日本の原子力研究の黎明期に中核を担ったのは、戦後の日本政府の原子力推進政策を受けて、1955年以降アメリカ合衆国のアルゴンヌ国立研究所(Argonne National Laboratory)に留学した技術者たちだった。後に原研大洗研究所所長となる鳥飼欣一もその一人である。彼ら、アルゴンヌ留学生たちが、帰国後、茨城県東海村の日本原子力研究所で本格的な原子力平和利用の研究を開始し、日本初の原子炉を完成させたといえる。
当時急増していた電力需要を賄う為に、日本は発電原子炉の導入を決定したが、当時の日本には国産原子炉を開発する技術がなく、各電力会社は海外製の原子炉を輸入するしかなかった。そこで、原子炉の基礎研究を行うために、1955年(昭和30年)11月に財団法人原子力研究所が設立された。翌年1956年(昭和31年)5月に制定された日本原子力研究所法に基づき、財団法人を継承する形で特殊法人日本原子力研究所が設立された。また、ほぼ同時期に、核燃料確保のための原子燃料公社や、各電力会社が原子力発電を運営するための日本原子力発電も設立された。

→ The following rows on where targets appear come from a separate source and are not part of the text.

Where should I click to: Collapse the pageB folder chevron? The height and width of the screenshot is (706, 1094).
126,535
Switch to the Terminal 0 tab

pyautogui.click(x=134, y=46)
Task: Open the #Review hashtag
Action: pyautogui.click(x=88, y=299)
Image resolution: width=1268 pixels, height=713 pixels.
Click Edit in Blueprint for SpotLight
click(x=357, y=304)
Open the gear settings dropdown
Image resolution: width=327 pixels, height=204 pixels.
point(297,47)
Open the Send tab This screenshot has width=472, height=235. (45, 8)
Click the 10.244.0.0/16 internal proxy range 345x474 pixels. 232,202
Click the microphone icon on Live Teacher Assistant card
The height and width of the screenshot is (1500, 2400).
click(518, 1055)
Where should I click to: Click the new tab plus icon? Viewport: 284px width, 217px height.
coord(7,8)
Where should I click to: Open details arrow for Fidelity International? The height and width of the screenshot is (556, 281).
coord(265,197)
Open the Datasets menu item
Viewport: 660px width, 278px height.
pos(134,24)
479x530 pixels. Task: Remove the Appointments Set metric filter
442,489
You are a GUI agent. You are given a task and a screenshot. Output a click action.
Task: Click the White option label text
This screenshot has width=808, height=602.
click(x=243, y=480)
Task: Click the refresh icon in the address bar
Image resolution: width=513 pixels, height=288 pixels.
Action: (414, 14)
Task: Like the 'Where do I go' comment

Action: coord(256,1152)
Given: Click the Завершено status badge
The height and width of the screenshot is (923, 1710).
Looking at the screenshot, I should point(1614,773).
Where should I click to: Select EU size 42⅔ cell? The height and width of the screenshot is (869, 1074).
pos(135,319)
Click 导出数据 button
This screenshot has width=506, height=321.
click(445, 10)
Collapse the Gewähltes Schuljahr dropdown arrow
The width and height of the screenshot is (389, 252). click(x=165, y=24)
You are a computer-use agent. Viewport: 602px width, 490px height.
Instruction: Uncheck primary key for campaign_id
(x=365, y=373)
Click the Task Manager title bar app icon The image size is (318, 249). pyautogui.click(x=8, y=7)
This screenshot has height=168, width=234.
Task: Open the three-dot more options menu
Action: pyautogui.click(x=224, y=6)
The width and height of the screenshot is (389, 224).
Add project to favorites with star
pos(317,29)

その後、国の方針で準国産エネルギー(核燃料再利用)を実現するべく、高速増殖炉の開発を行うことになったが、計画が持ち上がった当時の原研は、雇用主と労働者の間に意見の相違があり、意見集約ができなかったため、高速増殖炉の開発計画から外されてしまった。原研の代わりに発足したのが核燃料サイクル開発機構(旧動力炉核燃料開発事業団)である。